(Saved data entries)
═══

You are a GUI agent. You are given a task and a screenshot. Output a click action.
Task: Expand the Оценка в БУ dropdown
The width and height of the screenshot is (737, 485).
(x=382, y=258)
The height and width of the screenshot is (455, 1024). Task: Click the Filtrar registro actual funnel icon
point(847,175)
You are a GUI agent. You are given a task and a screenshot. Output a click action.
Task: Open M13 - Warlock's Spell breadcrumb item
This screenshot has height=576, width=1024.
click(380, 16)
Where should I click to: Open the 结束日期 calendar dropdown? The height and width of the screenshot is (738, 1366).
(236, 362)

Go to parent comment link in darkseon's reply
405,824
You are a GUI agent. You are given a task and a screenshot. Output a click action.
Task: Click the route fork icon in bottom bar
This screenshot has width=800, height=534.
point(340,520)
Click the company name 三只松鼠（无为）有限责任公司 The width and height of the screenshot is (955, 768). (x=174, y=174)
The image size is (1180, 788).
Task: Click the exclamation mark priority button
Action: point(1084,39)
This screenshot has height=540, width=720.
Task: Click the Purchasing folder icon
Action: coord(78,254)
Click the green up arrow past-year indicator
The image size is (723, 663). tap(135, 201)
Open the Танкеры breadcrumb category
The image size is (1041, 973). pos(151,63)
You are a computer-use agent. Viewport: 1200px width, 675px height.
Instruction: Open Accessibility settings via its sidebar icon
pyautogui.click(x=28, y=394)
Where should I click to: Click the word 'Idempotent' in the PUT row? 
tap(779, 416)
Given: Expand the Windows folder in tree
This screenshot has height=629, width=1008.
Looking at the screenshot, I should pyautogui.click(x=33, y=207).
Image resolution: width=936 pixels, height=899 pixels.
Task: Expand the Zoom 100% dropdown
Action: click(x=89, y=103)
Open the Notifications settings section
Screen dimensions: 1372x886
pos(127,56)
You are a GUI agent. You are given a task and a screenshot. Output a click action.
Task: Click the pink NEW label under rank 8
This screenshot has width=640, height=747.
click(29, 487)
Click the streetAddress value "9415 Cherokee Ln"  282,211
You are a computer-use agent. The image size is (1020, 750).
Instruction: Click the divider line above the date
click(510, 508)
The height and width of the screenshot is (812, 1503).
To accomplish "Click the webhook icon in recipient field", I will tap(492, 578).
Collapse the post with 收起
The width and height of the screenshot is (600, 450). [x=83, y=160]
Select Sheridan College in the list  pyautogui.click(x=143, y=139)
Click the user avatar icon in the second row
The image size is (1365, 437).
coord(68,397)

═══

• ASSIGNMENT:
Go through the data and return every record exactly.

• ANSWER SECTION:
You are a GUI agent. You are given a task and a screenshot. Output a click action.
Task: Expand the Оценка в БУ dropdown
The width and height of the screenshot is (737, 485).
(x=382, y=258)
The height and width of the screenshot is (455, 1024). Task: Click the Filtrar registro actual funnel icon
point(847,175)
You are a GUI agent. You are given a task and a screenshot. Output a click action.
Task: Open M13 - Warlock's Spell breadcrumb item
This screenshot has height=576, width=1024.
click(380, 16)
Where should I click to: Open the 结束日期 calendar dropdown? The height and width of the screenshot is (738, 1366).
(236, 362)

Go to parent comment link in darkseon's reply
405,824
You are a GUI agent. You are given a task and a screenshot. Output a click action.
Task: Click the route fork icon in bottom bar
This screenshot has width=800, height=534.
point(340,520)
Click the company name 三只松鼠（无为）有限责任公司 The width and height of the screenshot is (955, 768). (x=174, y=174)
The image size is (1180, 788).
Task: Click the exclamation mark priority button
Action: point(1084,39)
This screenshot has height=540, width=720.
Task: Click the Purchasing folder icon
Action: coord(78,254)
Click the green up arrow past-year indicator
The image size is (723, 663). tap(135, 201)
Open the Танкеры breadcrumb category
The image size is (1041, 973). pos(151,63)
You are a computer-use agent. Viewport: 1200px width, 675px height.
Instruction: Open Accessibility settings via its sidebar icon
pyautogui.click(x=28, y=394)
Where should I click to: Click the word 'Idempotent' in the PUT row? 
tap(779, 416)
Given: Expand the Windows folder in tree
This screenshot has height=629, width=1008.
Looking at the screenshot, I should pyautogui.click(x=33, y=207).
Image resolution: width=936 pixels, height=899 pixels.
Task: Expand the Zoom 100% dropdown
Action: click(x=89, y=103)
Open the Notifications settings section
Screen dimensions: 1372x886
pos(127,56)
You are a GUI agent. You are given a task and a screenshot. Output a click action.
Task: Click the pink NEW label under rank 8
This screenshot has width=640, height=747.
click(29, 487)
Click the streetAddress value "9415 Cherokee Ln"  282,211
You are a computer-use agent. The image size is (1020, 750).
Instruction: Click the divider line above the date
click(510, 508)
The height and width of the screenshot is (812, 1503).
To accomplish "Click the webhook icon in recipient field", I will tap(492, 578).
Collapse the post with 收起
The width and height of the screenshot is (600, 450). [x=83, y=160]
Select Sheridan College in the list  pyautogui.click(x=143, y=139)
Click the user avatar icon in the second row
The image size is (1365, 437).
coord(68,397)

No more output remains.